Getting Started: Demultiplexing

Demultiplexing is the process of sorting sequenced reads into separate files for each sample in a sequenced run. You may have received your data already demultiplexed, with a separate file for each sample. If so, then you can proceed to the next section. If your data are not yet sorted into separate files then you will need to perform demultiplexing during step 1 of the ipyrad assembly.

Multiplexing and Multiple Libraries

If your data are not yet sorted among individuals/samples then you will need to have barcode/index information organized into a barcodes file to sort data to separate files for each sample. ipyrad has several options for demultiplexing by internal barcodes or external i7 indices, and for combining samples from many different sequencing runs together into a single analysis, or splitting them into separate analyses, as well as for merging data from multiple sequenced lanes into the same sample names (e.g., technical replicates). See the Demultiplexing section for simple examples, and the Cookbook section for further detailed examples.

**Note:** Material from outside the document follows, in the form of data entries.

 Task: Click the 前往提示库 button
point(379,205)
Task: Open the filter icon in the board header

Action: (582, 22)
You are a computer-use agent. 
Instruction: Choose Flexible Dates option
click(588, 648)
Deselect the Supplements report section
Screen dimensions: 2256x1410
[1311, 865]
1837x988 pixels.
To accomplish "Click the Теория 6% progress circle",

If demultiplexing then Sample names will be extracted from the barcodes files, whereas if your data are already demultiplexed then Sample names are extracted from the file names directly. Do not include spaces in file names. For paired-end data we need to be able to identify which R1 and R2 files go together, and so we require that every read1 file name contains the string _R1_ (with underscores before and after), and every R2 file name must match exactly the R1 file except that it has _R2_ in place of _R1_. See the tutorial data files for an example.

Note

Pay careful attention to file names at the very beginning of an analysis since these names, and any included typos, will be perpetuated through all the resulting data files. Do not include spaces in file names.

Sample Names

When demultiplexing Sample names will be extracted from the barcodes files whereas if your data are already demultiplexed then Sample names are extracted from file names directly. Do not include spaces in file names. For paired-end data we need to be able to identify which R1 and R2 files go together, and so we require that every read1 file name contains the string _R1_ (with underscores before and after), and every R2 file name must match exactly the R1 file except that it has _R2_ in place of _R1_. See the example data for an example.

Note

Pay careful attention to file names at the very beginning of an analysis since these names, and any included typos, will be perpetuated through all the resulting data files. Do not include spaces in file names.

Barcodes file

The barcodes file is a simple table linking barcodes to samples. Barcodes can be of varying lengths. Each line should have one name and then one barcode, separated by whitespace (a tab or spaces).

sample1     ACAGG
sample2     ATTCA
sample3     CGGCATA
sample4     AAGAACA

Combinatorial indexing

To perform combinatorial indexing you will need to enter two barcodes for each sample name. These should be ordered so that the barcode on read1 is first and the barcode on read2 second. A simple way to ensure that barcodes are attached to your reads in the way that you expect is to look at the raw data files (e.g., use the command line tool less) and check for the barcode sequences.

sample1     ACAGG   TTCCG
sample2     ATTCA   CCGGAA
sample3     CGGCAT  GAGTCC
sample4     AAGAAC  CACCG

i7 indexing

External barcodes/indexes can also be attached external to the sequenced read on the Illumina adapters. This is often used to combine multiple plates together onto a single sequencing run. You can find the i7 index in the header line of each read in a fastq file. ipyrad can demultiplex using i7 indices if you turn on a special flag. An example of how to do this using the ipyrad API is available in the cookbook section.

lib1     CCGGAA
lib2     AATTCC

Combining multiple libraries

With ipyrad it is very easy to combine multiple sequenced libraries into a single assembly. This is accomplished by demultiplexing each lane of data separately and then combining the libraries using merging. See the merging section for details and examples in the cookbook section.